▶ _What is needed_
At the line containing "The width and height of the screenshot is (2576, 557).", begin setting down the entries exactly, and stop only after the last line.

Stored data:

+++

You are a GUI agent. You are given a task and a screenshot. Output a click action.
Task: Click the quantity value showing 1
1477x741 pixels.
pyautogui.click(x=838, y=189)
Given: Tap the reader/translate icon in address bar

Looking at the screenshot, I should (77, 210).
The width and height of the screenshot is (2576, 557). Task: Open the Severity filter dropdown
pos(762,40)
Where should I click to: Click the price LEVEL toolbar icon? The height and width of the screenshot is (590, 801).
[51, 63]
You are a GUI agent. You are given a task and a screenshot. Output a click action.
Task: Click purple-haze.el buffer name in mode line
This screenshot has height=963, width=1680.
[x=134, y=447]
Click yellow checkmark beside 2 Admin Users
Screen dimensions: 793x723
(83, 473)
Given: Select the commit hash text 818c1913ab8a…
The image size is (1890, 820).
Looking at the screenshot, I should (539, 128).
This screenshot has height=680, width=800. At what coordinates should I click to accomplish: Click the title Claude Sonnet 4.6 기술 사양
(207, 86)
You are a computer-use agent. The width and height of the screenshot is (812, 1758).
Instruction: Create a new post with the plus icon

+++

▶ _Result of the task_
The width and height of the screenshot is (2576, 557). Task: Open the Severity filter dropdown
pos(762,40)
Where should I click to: Click the price LEVEL toolbar icon? The height and width of the screenshot is (590, 801).
[51, 63]
You are a GUI agent. You are given a task and a screenshot. Output a click action.
Task: Click purple-haze.el buffer name in mode line
This screenshot has height=963, width=1680.
[x=134, y=447]
Click yellow checkmark beside 2 Admin Users
Screen dimensions: 793x723
(83, 473)
Given: Select the commit hash text 818c1913ab8a…
The image size is (1890, 820).
Looking at the screenshot, I should (539, 128).
This screenshot has height=680, width=800. At what coordinates should I click to accomplish: Click the title Claude Sonnet 4.6 기술 사양
(207, 86)
You are a computer-use agent. The width and height of the screenshot is (812, 1758).
Instruction: Create a new post with the plus icon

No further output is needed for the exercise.